Work required:
Look through the data below and extract, unchanged, the lines from the one that contains "Screen dimensions: 680x687" to the one that contains "Refresh captcha via", both included.

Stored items
┌──
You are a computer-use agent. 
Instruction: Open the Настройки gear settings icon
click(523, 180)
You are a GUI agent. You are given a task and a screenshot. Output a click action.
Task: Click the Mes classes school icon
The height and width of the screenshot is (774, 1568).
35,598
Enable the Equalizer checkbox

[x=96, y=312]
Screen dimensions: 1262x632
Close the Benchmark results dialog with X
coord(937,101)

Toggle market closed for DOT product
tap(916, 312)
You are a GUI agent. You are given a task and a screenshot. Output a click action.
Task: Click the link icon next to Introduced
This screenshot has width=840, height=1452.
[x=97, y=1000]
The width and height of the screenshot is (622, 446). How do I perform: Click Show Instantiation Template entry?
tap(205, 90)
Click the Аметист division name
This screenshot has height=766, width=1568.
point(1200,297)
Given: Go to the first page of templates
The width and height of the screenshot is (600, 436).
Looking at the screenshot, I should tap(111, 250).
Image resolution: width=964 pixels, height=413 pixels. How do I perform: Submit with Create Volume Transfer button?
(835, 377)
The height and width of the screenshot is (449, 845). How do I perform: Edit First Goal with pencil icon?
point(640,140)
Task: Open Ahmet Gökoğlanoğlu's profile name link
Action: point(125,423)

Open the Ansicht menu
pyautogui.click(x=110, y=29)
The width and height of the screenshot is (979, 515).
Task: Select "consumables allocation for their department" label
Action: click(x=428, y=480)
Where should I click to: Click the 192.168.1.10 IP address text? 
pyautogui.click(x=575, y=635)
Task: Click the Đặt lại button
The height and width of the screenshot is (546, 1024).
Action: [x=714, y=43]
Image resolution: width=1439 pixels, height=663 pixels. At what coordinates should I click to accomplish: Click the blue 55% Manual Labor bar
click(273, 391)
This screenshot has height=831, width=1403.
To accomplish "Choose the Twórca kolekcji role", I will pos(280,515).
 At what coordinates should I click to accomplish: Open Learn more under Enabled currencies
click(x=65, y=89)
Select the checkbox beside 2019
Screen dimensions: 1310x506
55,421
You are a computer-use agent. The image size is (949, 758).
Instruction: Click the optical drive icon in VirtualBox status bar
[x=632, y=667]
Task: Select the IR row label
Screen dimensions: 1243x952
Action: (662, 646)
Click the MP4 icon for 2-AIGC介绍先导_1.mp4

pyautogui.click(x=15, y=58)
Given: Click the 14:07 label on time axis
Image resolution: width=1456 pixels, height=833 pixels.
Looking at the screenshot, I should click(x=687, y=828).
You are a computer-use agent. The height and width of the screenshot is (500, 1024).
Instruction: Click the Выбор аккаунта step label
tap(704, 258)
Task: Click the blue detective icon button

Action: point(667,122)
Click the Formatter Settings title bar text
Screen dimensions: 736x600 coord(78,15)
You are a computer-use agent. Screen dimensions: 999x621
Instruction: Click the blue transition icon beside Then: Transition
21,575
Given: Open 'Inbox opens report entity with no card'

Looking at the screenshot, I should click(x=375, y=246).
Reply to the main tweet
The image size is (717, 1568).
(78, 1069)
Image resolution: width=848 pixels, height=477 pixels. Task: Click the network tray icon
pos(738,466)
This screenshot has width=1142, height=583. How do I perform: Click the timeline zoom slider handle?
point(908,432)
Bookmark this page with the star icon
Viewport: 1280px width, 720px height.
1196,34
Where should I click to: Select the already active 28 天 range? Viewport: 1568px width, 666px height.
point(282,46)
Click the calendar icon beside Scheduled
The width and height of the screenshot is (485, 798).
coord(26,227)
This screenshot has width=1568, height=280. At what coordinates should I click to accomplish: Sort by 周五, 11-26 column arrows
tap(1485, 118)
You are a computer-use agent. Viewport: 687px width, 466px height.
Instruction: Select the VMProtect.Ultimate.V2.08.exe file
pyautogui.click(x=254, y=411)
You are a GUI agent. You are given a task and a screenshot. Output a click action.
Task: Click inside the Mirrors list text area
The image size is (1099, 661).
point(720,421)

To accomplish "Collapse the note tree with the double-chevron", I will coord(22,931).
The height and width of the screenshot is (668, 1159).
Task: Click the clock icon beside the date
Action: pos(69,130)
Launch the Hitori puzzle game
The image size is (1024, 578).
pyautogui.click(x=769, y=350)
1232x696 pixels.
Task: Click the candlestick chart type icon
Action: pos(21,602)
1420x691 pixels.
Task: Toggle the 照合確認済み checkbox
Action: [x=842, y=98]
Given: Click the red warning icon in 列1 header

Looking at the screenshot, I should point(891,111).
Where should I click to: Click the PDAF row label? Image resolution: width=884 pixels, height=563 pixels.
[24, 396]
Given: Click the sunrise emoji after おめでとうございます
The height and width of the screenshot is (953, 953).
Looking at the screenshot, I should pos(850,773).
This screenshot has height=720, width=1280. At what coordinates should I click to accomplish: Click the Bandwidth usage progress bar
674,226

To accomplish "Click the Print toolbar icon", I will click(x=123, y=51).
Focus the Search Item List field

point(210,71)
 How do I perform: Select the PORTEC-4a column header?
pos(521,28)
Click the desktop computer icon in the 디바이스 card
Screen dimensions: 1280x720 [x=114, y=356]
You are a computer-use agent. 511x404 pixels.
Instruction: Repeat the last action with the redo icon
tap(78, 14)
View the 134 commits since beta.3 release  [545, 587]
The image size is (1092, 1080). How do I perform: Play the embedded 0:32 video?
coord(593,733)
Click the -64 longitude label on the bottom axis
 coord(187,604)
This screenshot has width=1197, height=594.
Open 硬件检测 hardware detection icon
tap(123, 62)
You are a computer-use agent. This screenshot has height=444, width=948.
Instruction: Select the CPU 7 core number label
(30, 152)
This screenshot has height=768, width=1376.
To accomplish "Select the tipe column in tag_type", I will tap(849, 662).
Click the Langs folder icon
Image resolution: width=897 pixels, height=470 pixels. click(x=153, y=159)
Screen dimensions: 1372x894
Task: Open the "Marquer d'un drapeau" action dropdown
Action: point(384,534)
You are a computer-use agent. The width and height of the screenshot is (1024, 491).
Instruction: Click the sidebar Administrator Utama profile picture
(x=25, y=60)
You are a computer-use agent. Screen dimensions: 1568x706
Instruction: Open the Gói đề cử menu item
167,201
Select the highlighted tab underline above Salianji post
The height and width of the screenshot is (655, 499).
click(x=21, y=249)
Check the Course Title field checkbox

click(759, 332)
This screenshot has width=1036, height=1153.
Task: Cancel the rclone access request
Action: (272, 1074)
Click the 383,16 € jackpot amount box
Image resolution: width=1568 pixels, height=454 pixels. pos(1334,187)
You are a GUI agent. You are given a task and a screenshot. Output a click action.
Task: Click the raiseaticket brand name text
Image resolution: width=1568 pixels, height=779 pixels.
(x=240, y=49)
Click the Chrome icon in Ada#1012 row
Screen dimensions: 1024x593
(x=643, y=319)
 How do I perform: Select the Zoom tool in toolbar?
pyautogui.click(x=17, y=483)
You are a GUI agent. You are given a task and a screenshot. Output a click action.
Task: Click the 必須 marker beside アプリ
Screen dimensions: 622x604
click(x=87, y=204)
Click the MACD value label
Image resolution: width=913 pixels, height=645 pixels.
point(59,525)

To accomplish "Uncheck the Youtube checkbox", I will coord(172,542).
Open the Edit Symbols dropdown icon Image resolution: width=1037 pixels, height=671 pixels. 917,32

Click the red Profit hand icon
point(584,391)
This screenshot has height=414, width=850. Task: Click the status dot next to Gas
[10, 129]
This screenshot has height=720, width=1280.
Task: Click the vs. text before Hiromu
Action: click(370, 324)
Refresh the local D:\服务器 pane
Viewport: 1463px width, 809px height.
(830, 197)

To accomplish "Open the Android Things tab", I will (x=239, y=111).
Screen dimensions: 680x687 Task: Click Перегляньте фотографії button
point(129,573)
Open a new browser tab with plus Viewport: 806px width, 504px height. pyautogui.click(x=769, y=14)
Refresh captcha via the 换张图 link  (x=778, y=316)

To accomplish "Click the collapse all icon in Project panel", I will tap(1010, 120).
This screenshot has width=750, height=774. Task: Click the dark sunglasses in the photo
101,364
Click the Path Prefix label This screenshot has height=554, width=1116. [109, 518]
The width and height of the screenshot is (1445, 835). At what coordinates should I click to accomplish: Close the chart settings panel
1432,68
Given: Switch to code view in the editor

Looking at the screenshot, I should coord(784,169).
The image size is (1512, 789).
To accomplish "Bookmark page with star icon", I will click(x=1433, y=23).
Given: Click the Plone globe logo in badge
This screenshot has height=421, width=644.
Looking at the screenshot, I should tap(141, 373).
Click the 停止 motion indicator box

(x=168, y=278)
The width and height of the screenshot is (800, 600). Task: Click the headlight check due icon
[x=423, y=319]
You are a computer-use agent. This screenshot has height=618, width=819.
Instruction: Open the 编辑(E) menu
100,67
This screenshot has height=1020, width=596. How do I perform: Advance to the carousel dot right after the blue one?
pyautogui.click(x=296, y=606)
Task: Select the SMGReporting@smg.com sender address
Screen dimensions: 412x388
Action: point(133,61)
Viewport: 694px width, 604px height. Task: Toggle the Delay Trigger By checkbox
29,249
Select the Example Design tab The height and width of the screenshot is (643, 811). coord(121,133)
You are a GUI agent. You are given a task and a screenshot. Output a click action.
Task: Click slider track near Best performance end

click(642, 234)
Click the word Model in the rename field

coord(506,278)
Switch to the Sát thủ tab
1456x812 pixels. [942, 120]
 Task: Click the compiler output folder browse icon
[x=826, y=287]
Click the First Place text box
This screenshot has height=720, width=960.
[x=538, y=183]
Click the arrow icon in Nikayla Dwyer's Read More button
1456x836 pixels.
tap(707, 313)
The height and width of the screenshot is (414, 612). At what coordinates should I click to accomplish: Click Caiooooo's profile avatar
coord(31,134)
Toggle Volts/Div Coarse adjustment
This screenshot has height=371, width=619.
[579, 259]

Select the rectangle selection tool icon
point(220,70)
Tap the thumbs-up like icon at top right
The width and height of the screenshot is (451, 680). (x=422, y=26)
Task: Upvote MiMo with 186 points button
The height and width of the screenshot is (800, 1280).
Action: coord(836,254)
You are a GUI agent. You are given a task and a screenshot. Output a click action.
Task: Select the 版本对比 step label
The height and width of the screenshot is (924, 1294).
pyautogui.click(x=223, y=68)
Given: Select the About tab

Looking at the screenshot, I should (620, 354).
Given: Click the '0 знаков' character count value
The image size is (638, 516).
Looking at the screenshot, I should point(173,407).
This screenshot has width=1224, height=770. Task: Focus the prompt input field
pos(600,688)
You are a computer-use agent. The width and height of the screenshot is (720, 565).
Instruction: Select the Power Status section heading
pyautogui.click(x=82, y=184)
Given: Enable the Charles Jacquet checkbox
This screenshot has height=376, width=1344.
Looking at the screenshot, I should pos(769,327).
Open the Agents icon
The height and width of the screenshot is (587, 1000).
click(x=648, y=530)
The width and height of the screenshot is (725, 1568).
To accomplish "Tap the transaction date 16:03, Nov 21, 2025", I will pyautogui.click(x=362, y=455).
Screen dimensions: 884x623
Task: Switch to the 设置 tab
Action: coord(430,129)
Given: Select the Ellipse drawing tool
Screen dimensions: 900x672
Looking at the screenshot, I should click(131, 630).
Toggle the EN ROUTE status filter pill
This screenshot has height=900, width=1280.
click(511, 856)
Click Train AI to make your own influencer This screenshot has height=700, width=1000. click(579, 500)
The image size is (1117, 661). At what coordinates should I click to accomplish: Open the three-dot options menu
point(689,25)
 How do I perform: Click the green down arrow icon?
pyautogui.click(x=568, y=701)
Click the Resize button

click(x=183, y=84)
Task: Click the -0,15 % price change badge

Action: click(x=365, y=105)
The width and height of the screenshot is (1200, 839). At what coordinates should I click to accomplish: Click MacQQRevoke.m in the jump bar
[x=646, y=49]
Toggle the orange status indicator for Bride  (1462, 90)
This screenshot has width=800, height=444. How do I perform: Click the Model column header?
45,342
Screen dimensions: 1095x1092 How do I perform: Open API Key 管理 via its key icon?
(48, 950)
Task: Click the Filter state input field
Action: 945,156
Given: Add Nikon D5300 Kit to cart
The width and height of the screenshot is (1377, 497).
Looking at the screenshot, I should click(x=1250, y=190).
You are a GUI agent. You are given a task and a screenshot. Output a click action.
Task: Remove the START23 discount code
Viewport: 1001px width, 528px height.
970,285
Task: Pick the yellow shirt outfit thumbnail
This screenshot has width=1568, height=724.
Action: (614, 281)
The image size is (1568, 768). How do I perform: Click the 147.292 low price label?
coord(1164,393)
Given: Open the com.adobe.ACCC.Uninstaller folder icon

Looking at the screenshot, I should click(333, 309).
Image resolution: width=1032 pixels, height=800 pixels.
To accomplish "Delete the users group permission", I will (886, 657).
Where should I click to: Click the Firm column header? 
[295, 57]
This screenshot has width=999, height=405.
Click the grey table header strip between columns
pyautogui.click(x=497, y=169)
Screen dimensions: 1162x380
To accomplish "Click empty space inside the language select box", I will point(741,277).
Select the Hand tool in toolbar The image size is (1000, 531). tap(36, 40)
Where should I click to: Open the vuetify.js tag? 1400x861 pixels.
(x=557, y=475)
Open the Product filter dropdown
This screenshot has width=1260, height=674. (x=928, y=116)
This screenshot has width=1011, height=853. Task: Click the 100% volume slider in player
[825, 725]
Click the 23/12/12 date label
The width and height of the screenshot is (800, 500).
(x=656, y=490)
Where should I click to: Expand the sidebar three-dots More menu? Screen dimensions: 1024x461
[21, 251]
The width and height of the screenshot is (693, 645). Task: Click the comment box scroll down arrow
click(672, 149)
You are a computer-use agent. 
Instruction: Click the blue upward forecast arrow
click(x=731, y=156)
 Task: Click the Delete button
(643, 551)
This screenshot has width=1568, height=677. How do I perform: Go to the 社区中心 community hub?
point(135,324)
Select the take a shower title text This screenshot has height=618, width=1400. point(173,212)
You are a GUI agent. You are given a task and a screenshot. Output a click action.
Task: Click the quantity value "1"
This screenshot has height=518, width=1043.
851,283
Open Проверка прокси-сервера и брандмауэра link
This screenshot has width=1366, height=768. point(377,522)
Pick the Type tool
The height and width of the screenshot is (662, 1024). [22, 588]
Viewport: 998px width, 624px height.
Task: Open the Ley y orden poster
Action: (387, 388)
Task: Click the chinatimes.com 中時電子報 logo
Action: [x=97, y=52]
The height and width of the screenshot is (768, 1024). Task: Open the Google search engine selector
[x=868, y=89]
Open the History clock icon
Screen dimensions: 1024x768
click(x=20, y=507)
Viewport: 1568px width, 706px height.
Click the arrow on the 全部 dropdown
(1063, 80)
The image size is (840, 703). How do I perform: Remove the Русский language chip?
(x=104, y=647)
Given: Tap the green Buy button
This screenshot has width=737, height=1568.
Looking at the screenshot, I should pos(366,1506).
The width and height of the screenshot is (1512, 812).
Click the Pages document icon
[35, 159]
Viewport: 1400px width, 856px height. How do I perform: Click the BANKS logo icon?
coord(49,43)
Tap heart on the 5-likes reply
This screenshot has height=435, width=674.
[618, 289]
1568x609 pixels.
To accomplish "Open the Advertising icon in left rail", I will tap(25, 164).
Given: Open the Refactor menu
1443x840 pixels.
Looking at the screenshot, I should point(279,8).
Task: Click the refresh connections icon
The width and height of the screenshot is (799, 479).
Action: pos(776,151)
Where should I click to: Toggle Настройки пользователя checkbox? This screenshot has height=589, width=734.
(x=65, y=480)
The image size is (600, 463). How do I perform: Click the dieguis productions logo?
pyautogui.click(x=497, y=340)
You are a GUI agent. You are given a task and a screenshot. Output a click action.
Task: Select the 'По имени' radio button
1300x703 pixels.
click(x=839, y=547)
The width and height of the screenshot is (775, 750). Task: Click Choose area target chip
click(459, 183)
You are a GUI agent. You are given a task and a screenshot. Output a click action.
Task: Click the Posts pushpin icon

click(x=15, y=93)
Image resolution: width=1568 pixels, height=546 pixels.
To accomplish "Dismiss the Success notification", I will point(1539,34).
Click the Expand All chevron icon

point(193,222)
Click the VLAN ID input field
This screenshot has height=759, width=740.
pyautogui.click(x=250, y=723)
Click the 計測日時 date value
└──
Your response:
Screen dimensions: 680x687 Task: Click Перегляньте фотографії button
point(129,573)
Open a new browser tab with plus Viewport: 806px width, 504px height. pyautogui.click(x=769, y=14)
Refresh captcha via the 换张图 link  (x=778, y=316)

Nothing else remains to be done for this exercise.